Moins d’un an après la sortie de Leurs enfants après eux, réalisé par Ludovic et Zoran Boukherma, voici une nouvelle adaptation d’un roman de Nicolas Mathieu, cette fois réalisée par Alex Lutz (dont c’est le quatrième film après Le Talent de mes amis, Guy et Une nuit). L’ordre chronologique a été respecté car Leurs enfants après eux (Prix Goncourt) était paru en 2018 tandis que Connemara date de 2022. Alex Lutz souhaitait d’ailleurs au départ adapter le premier livre mais les droits étaient pris, ce qui a poussé le cinéaste à se reporter sur ce Connemara. Et cette relative frustration originelle cadre étonnamment bien avec le fond de ce récit rempli de regrets et de vague à l’âme.
Connemara raconte en effet l’histoire d’Hélène (Mélanie Thierry), une mère de famille quadragénaire ayant quitté ses Vosges natales pour travailler à Paris mais qui, suite à un burn-out, revient dans la région afin de retrouver un rythme de vie plus tranquille. C’est alors qu’elle croise un soir sur un parking Christophe (Bastien Bouillon), ancien hockeyeur et beau-gosse de ses années lycée, dont l’apparition plonge soudain Hélène vingt-cinq ans en arrière.
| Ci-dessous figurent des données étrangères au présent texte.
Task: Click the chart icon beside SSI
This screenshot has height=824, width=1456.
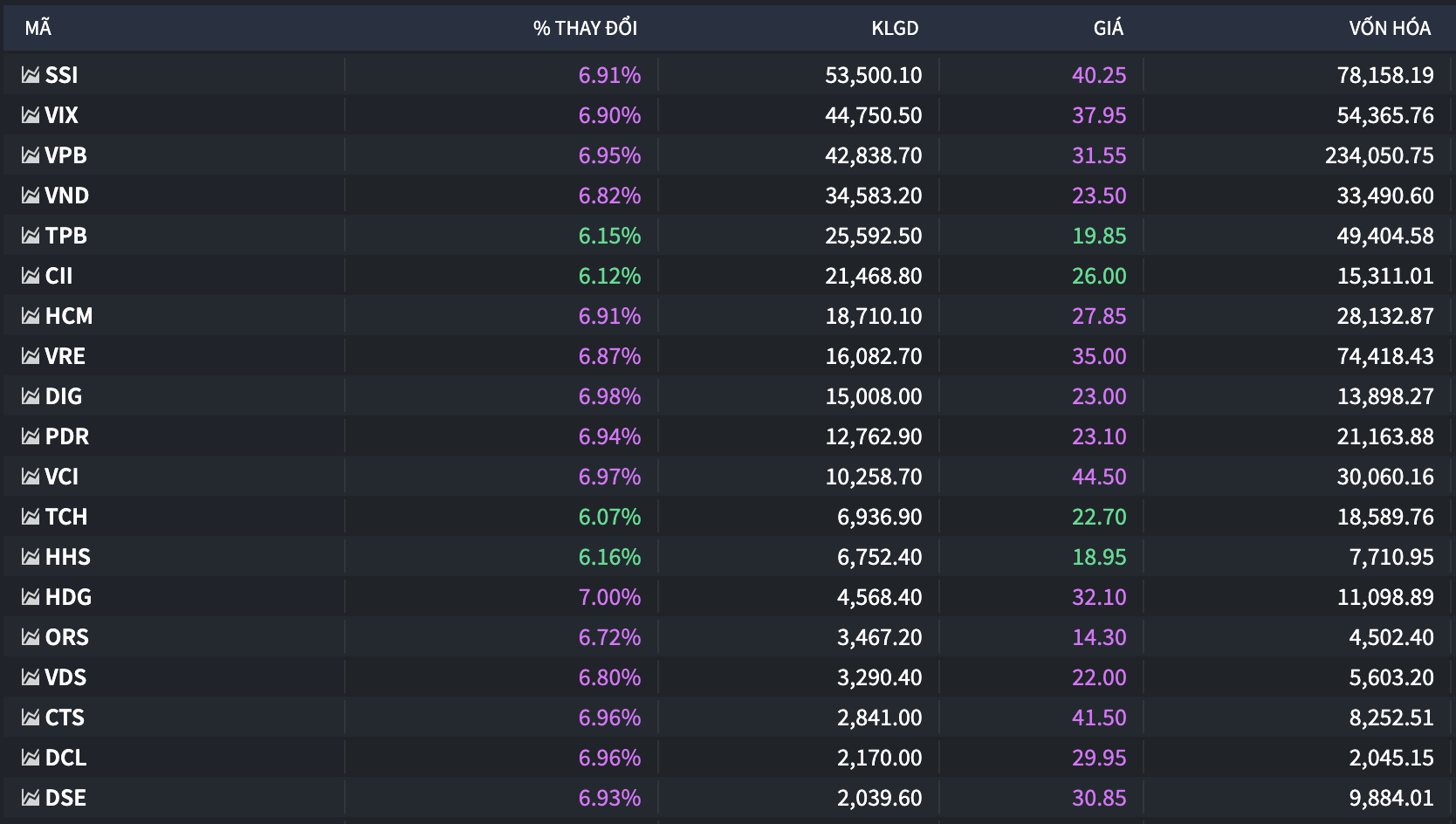Action: click(31, 75)
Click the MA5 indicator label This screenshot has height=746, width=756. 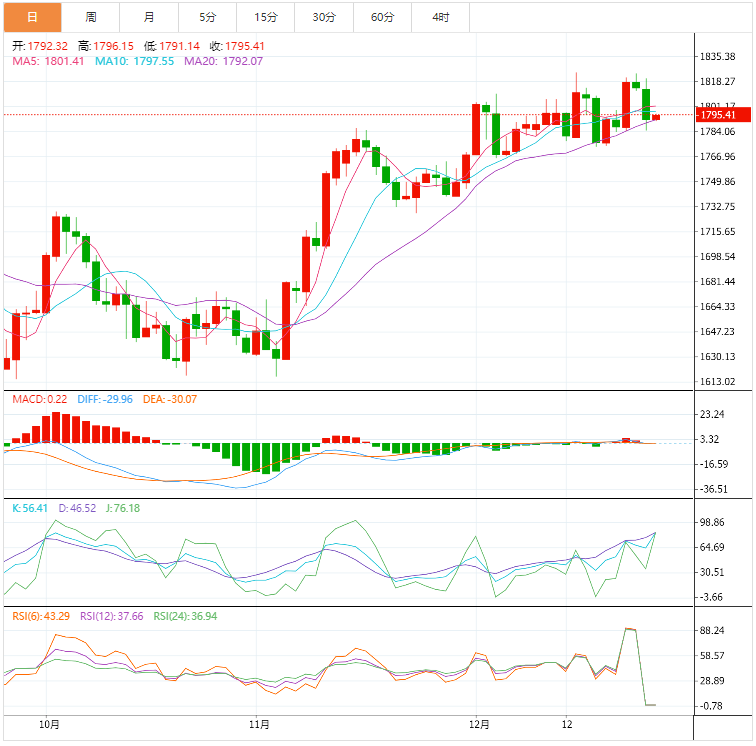tap(47, 62)
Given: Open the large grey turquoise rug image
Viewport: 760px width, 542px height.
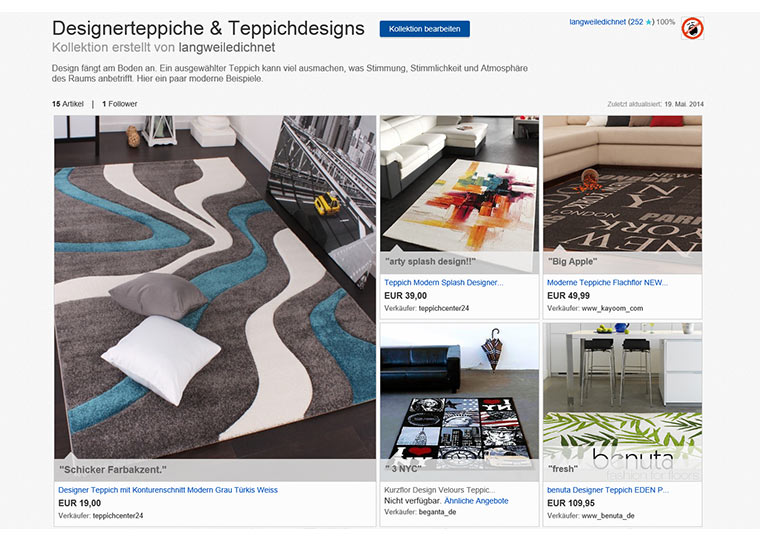Looking at the screenshot, I should (215, 287).
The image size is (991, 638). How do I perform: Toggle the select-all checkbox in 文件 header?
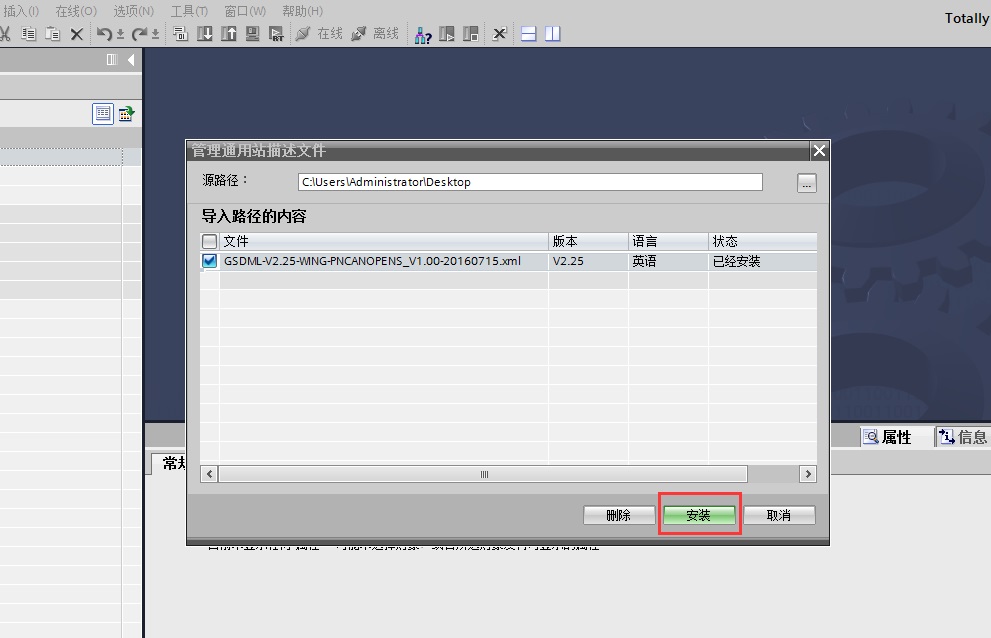[209, 241]
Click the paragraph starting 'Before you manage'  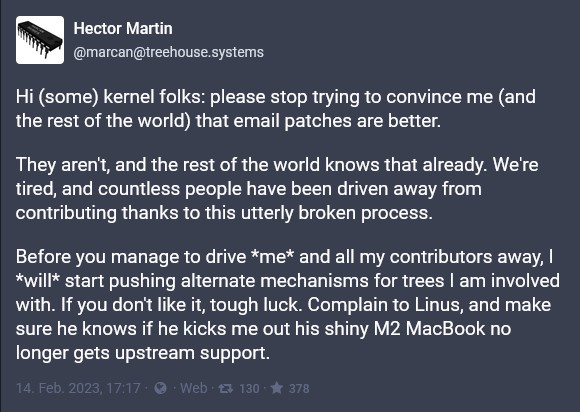click(x=287, y=304)

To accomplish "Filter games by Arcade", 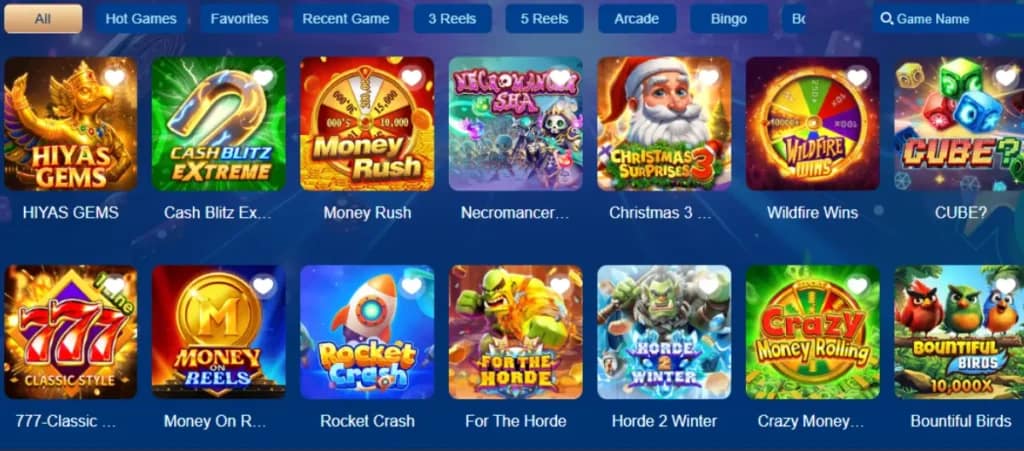I will click(x=637, y=19).
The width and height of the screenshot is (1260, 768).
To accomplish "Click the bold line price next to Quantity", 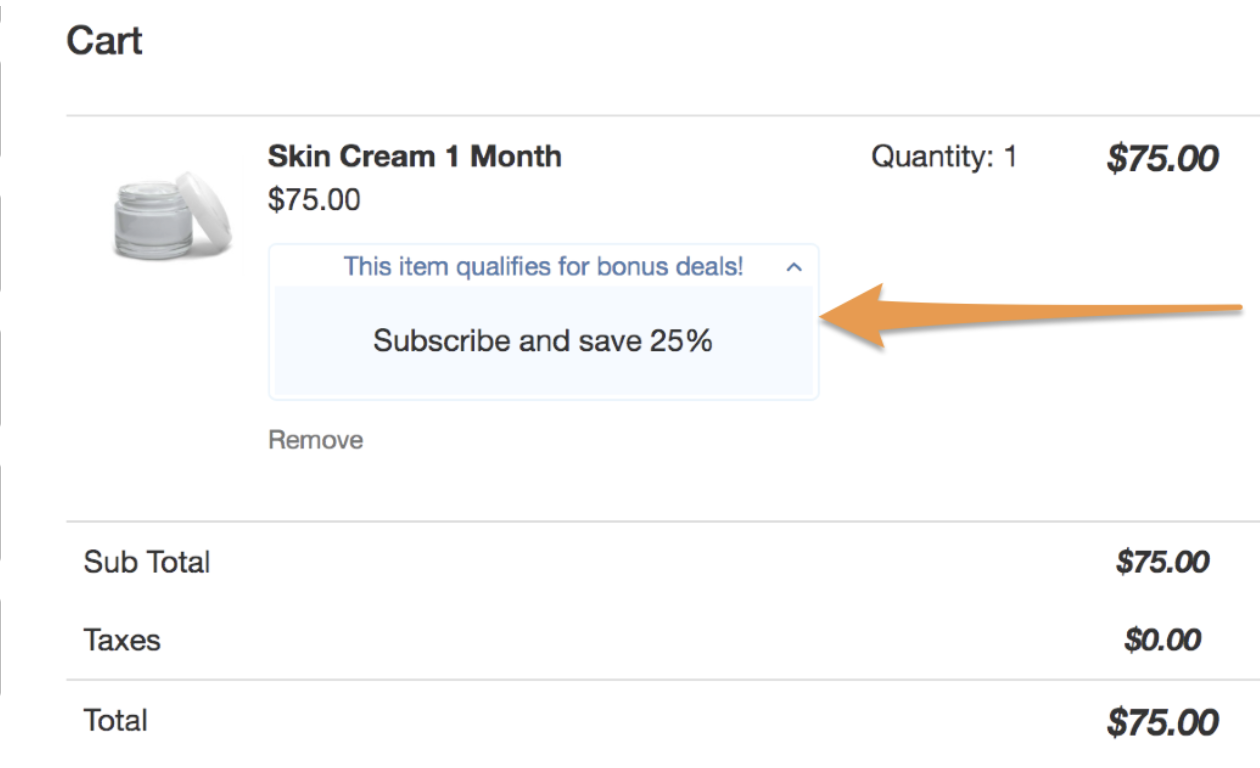I will pyautogui.click(x=1162, y=159).
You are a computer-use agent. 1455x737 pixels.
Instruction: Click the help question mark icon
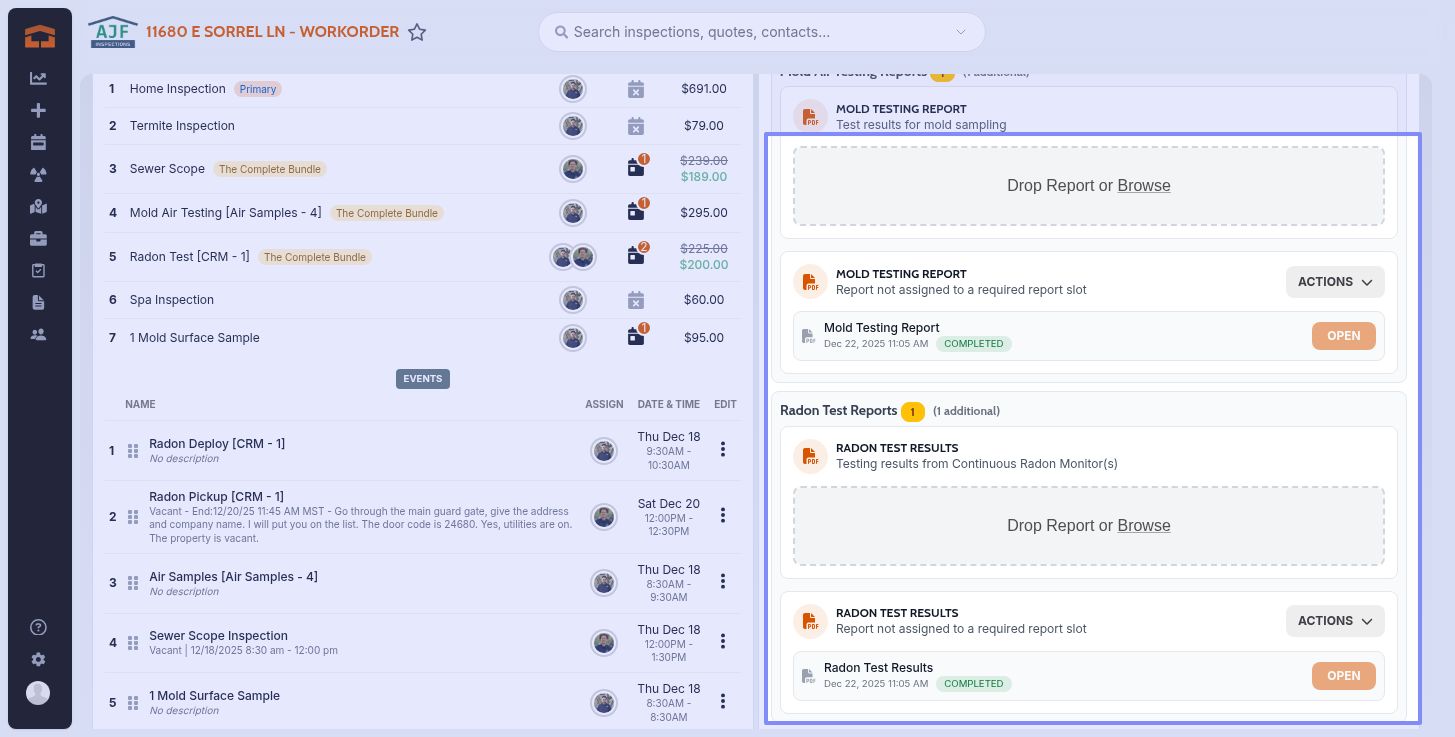(x=38, y=628)
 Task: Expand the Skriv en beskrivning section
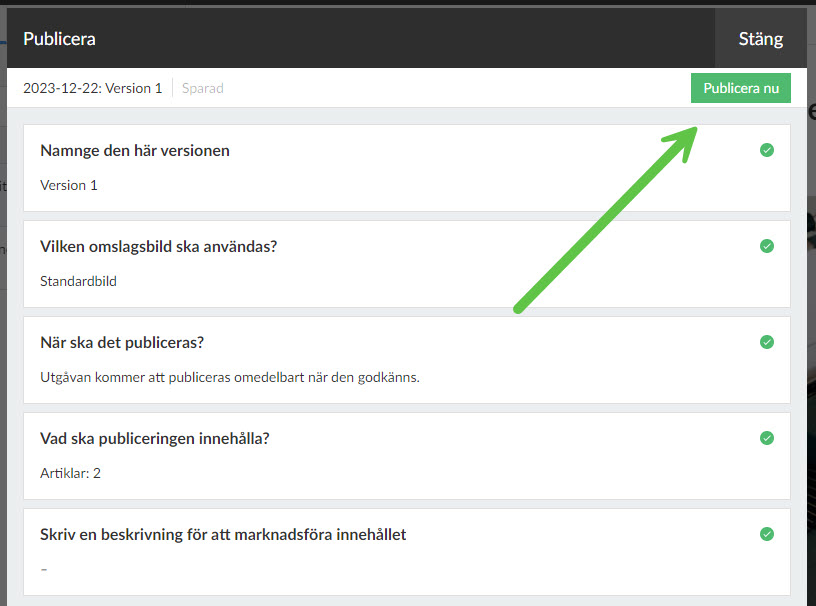pos(223,535)
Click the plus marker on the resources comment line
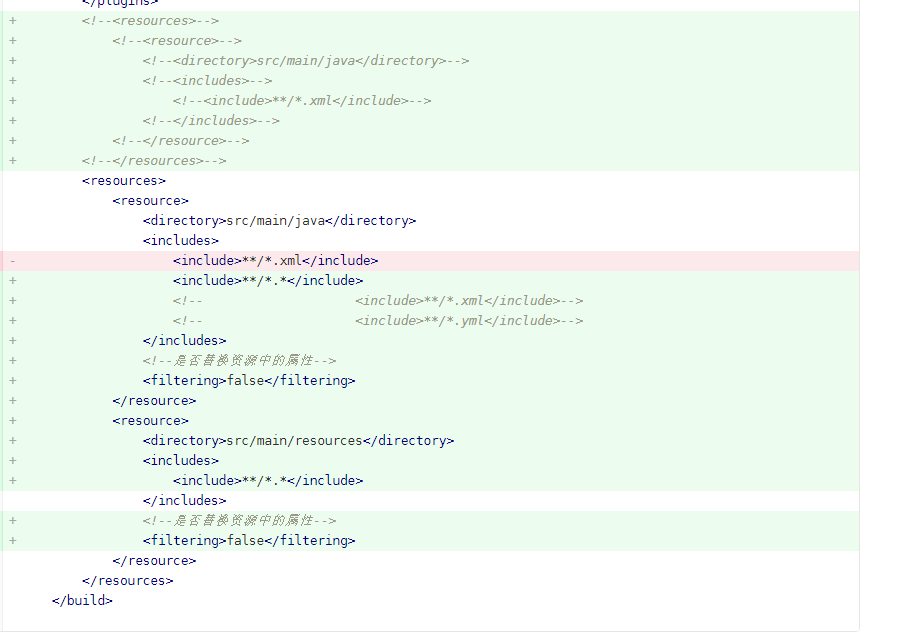Viewport: 897px width, 635px height. point(12,20)
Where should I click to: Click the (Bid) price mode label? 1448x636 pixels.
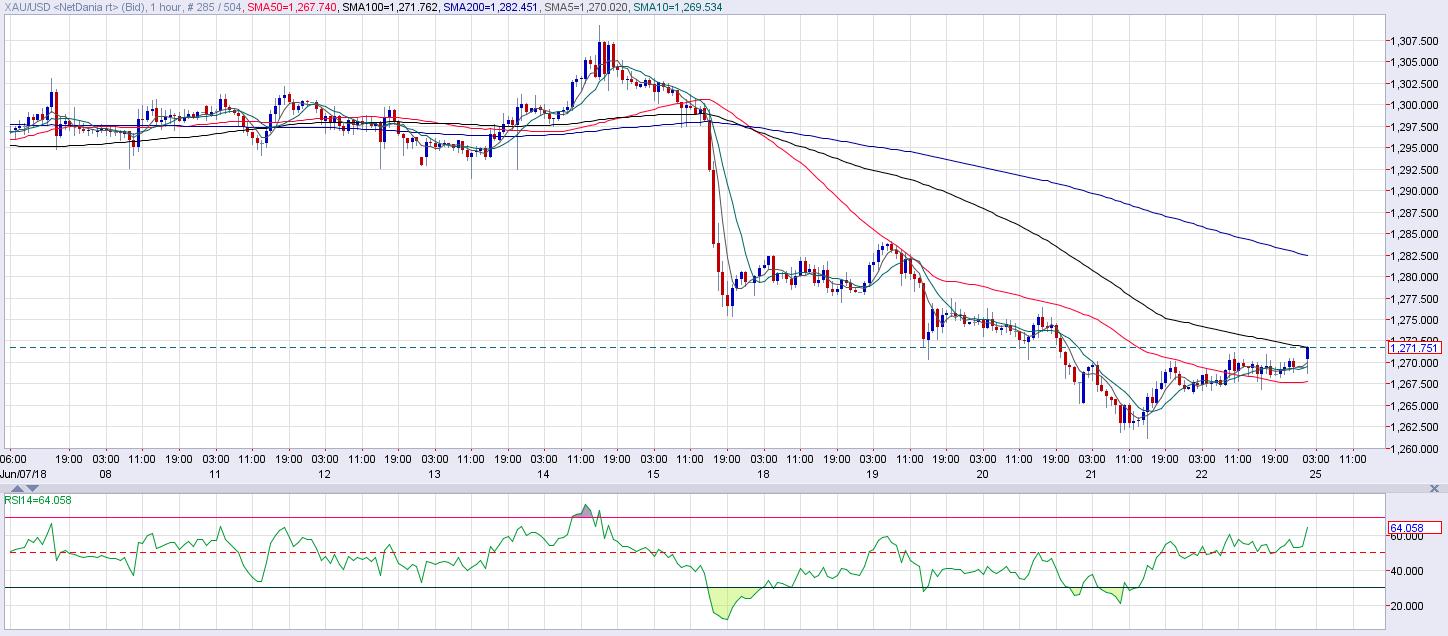coord(131,7)
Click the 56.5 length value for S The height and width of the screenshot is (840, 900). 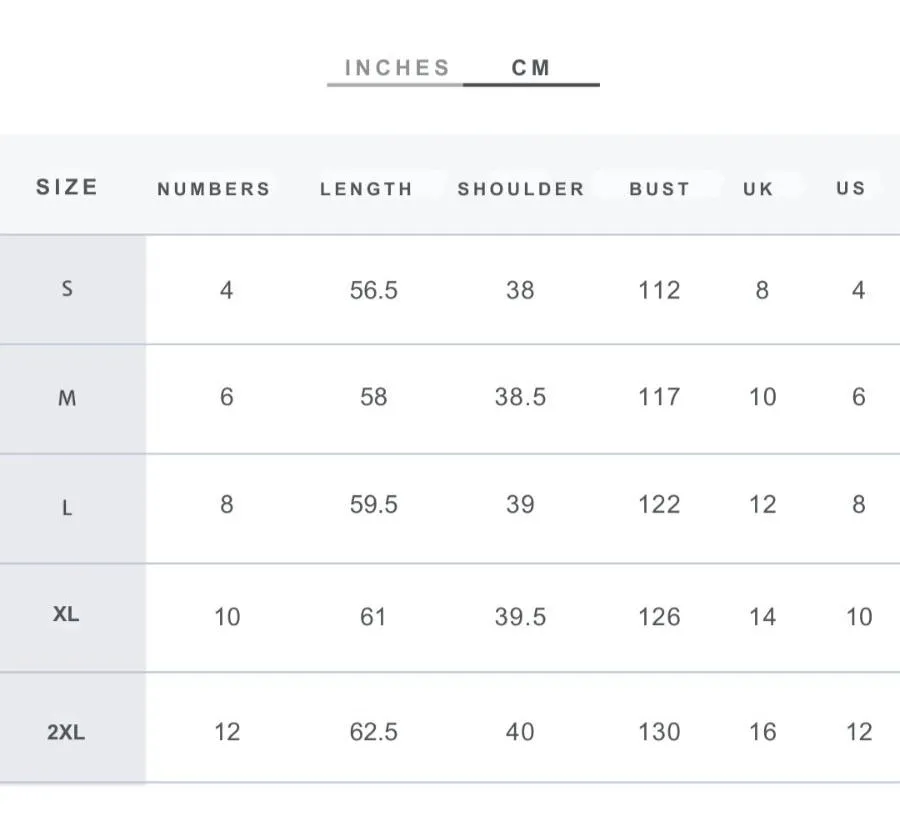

Ces retrouvailles imprévues vont donner lieu à une liaison sentimentale entre ces deux adultes désormais émoussés par la crise de la quarantaine et le passage du temps. L’amour est-il possible entre deux personnes aux parcours si opposés ? La flamme peut-elle renaître entre celui qui n’a jamais quitté sa région et celle qui est longtemps partie expérimenter la vie à Paris ?
Si le sujet n’est pas nouveau, Alex Lutz choisit un traitement narratif et esthétique très particulier en optant notamment pour des flash-backs qui évoquent l’adolescence des protagonistes à la manière de courts plans s’arrêtant sur un détail sensoriel. Préférant ainsi de brefs éclats visuels à des séquences complètes de souvenirs, et délaissant la dimension politique du roman (qui abordait l’élection présidentielle de 2017), Lutz transforme la mémoire du passé en un monde flou, chancelant et déjà insaisissable.
Au milieu de ce dispositif intimiste, Mélanie Thierry (dont les qualités de tragédienne se confirment) et Bastien Bouillon (au jeu plus aérien, proche du personnage qu’il jouait dans Partir un jour) parviennent à donner le sentiment que leurs personnages ne vivent pas dans le même univers malgré les tentatives de rapprochement. Et Les lacs du Connemara, chanson d’ordinaire enjouée de Michel Sardou, se couvre d’une coloration lugubre et désenchantée dans une conclusion en forme de climax émotionnel où le cinéaste et son casting lâchent le contrôle.